In the meantime, the facility will continue to look at ways to improve upon the existing operations.
“Marv has been in the business for a long time and has some strong relationships with the vendors,” West said. “They’re always keeping us updated on how to tweak the equipment or different materials
Efficiencies related to energy and water use also are constant considerations, West said. The piping rework, for example, will help reduce the water used in cleaning operations, while an equipment reduction already performed in other areas has resulted in decreased energy needs.
“We’re working with the state to see if we have some opportunities to get some credits on some of the changes that we’d like to do from an energy standpoint,” he added.
Product shrink is getting some attention, too, Hinnenkamp noted.
“In a culturing plant, shrinks are normally higher; more product gets wasted,” he said. “We’re on the low end of that and continue to try to drive it down.”
The facility also is looking into air blowing technology to flush more usable product out of the piping, Hinnenkamp said. That product normally would go down the drain with the water used to clear it out.
Keeper of quality
The ongoing projects never compromise the facility’s food safety and quality standards. As Hinnenkamp explained, the plant achieved Safe Quality Food (SQF) level 3 certification, the highest level possible, according to the SQF Institute.

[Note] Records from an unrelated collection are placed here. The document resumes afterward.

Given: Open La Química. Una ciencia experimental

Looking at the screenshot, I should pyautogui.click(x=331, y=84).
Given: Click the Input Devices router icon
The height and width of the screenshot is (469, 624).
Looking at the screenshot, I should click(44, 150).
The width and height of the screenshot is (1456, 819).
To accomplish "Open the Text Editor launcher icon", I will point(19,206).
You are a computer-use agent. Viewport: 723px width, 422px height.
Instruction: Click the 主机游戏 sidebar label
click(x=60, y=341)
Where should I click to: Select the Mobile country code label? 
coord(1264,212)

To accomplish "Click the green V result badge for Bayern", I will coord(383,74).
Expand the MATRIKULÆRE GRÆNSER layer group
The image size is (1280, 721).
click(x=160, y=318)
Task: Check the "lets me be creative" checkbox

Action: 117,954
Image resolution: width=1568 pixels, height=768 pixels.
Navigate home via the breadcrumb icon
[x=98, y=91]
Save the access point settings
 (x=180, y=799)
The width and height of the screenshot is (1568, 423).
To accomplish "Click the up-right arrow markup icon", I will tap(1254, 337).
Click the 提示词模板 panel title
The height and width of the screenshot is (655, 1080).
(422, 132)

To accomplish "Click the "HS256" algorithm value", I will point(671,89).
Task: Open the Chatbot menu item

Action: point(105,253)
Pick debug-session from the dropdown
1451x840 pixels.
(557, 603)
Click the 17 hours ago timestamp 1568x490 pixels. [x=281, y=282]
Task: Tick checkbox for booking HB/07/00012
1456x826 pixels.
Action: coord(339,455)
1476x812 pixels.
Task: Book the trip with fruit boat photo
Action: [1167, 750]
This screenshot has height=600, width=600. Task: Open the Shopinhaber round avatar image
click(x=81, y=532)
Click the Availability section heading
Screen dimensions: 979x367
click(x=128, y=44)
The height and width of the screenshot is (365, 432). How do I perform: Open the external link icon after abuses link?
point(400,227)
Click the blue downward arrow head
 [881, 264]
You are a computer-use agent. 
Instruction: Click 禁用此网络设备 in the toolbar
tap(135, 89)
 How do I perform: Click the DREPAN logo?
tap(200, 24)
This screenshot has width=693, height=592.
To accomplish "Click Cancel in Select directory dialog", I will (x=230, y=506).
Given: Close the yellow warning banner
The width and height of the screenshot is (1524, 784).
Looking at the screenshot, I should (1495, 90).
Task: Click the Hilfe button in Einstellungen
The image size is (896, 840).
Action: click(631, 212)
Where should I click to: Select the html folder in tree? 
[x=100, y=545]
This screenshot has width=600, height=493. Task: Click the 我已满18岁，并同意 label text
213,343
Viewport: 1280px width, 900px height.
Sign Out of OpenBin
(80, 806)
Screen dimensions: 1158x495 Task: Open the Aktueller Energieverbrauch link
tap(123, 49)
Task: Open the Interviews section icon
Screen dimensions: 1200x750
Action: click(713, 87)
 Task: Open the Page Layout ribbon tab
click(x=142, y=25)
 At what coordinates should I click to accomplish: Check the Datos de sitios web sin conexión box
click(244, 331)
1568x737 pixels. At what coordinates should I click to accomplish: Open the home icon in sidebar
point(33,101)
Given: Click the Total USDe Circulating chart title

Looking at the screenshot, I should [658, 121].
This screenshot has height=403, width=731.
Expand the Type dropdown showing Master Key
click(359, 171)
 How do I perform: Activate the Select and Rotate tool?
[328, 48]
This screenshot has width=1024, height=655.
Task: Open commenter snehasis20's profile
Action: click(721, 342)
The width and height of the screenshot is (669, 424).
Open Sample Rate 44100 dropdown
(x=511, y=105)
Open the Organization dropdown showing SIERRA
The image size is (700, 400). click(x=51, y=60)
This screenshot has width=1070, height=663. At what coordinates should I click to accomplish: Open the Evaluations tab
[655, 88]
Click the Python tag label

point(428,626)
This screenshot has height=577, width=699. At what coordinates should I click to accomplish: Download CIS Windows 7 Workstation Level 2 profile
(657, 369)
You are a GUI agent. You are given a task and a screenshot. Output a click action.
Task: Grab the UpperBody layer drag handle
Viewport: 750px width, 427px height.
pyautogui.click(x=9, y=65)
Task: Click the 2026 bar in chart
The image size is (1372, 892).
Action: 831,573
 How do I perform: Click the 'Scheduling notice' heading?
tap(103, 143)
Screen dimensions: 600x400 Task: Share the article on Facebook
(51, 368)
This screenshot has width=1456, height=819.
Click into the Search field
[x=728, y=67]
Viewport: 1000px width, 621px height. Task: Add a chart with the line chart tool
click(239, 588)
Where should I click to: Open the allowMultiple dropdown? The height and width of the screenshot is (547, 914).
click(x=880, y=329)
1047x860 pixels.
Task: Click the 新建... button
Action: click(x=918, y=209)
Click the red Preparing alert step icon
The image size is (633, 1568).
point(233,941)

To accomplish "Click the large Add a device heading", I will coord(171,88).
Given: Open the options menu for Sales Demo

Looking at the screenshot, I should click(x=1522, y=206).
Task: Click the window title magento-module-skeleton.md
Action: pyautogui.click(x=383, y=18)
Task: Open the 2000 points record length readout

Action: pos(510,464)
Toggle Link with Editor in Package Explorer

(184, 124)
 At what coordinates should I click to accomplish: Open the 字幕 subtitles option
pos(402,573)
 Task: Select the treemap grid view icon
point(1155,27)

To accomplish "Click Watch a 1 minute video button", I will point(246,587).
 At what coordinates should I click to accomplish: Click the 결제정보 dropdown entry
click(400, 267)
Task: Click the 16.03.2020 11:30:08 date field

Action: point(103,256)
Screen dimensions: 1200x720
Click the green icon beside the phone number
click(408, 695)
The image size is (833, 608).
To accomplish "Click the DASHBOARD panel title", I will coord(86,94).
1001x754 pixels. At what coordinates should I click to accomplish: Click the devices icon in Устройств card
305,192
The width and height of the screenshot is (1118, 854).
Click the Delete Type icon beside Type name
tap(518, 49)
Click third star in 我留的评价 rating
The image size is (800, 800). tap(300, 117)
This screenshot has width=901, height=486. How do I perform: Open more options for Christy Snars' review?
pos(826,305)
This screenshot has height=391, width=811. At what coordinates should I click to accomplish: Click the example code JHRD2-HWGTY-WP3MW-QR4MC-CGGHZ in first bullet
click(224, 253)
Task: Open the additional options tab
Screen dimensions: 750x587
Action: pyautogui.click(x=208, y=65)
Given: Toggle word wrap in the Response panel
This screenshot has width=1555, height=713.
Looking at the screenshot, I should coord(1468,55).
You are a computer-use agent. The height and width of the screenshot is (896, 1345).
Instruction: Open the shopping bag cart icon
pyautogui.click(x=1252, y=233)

The certification acknowledges that a comprehensive food safety and quality management system, based on a HACCP plan, is in place.
“We really welcome it,” West said. “It really puts the guardrails in place on how to run everything.”
The plant requires its suppliers to be SQF certified as well, Hinnenkamp said. That requirement significantly reduces all of the administrative back and forth taking place.
The facility’s in-house lab also is a critical element in ensuring product safety and quality. Quality assurance personnel randomly pull samples throughout the day, West noted, beginning with the fresh milk from the tankers and continuing throughout the kefir production process. Outside of regulatory agency-performed testing, the majority of testing — for things such as coliform count, viscosity, pH, yeast and more — is performed in house.
But the facility does call on a third party from time to time to verify the ingredients, calorie counts or nutritional panels “at a higher level,” West noted.
“There are things that we’ll send out to get a second opinion or to make sure that we’re benchmarking our numbers correctly,” he said.
Not without challenges
Looking ahead, the facility faces a number of challenges in addition to those tied to ongoing plant and process tweaks. One of those challenges is attracting and retaining plant-level workers. After all, the area’s job market is extremely competitive, West pointed out.
“We’re trying to keep a pulse on what’s going on in the marketplace from a pay standpoint, from a pay-within range,” he said. “If we have a candidate that has a lot of the skills that we’re looking for but may not have some defined skill for a particular department, we’re willing to do training, to invest in that person and spend extra time with someone.”
Lifeway Foods is also looking into different retention strategies such as bonus programs or profit-sharing for the future, West noted.
Another challenge lies in producing new flavors or tweaking the attributes of existing products.
“Any little request — whether it’s how thick the product is, how thin, pH levels, taste profiles, coloring, flavoring, any of that — even if it’s minor, has some impact on the overall process and the way we react throughout the plant,” West pointed out.
But this is an operation with employees who managed to successfully revive and reinvigorate an outdated dairy plant. So don’t expect Lifeway Foods to be weighed down by these hurdles in the years to come.
“We’re happy to take over a plant and bring life to it,” West stressed. “We continue to want to grow as business dictates. We’re in it for the long haul.”